Dana Perino examined the point further:
“You can’t urge disruption of a party, and then not expect some disruption. What some have been asking for is a wholesale destruction of the Republican Party, because they hate it so much. And now, they want the people that they hate so much to just swallow the medicine and cast the vote. And I think it’s unreasonable to expect that without some sort of like, ‘Hold on a second. Let me think for a minute. Is this big tent big enough for all us? Let me think for a second.’ I mean, it’s not that it hasn’t been coming for a while, but I do think Ben Sasse speaks for a lot of people. Don’t forget: Before there would be a #NeverTrump hashtag, there would have been a #NeverJeb hashtag. And a lot of people would have been on that, and they would have said they would have stuck with it…”

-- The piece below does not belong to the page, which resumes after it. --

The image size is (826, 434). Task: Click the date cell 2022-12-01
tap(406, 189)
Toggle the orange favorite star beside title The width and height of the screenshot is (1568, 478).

She’s exactly right. The case that Trump supporters have been making for their candidate is that he is “anti-establishment.” It has become quite clear that policies don’t really matter to a lot of these people. Even Trump’s signature issue ― immigration ― is registering low in the polls as a topic of concern among his faithful. This makes it hard to understand, then, how conservatives can be expected to remain with “the establishment” for the sole purpose of supporting a nominee that has no regard for them.
Personally, I can’t think of anything more “pro-establishment” than rubber-stamping someone’s candidacy simply because they have your party’s initial next to their name.
At the end of The Five, when asked about Trump’s dominance in the Super Tuesday polls, Gutfeld laid it all out on the table:
“For me, it’s not about being proven right. It’s about being right. Polls don’t interest me. If Donald Trump gets the nomination and loses the election, we will have four years to examine how many people on the right abandoned their principles for personality, and why did they do that?”
I agree, and I’m thankful that conservatives still have some strong, principled voices on Fox.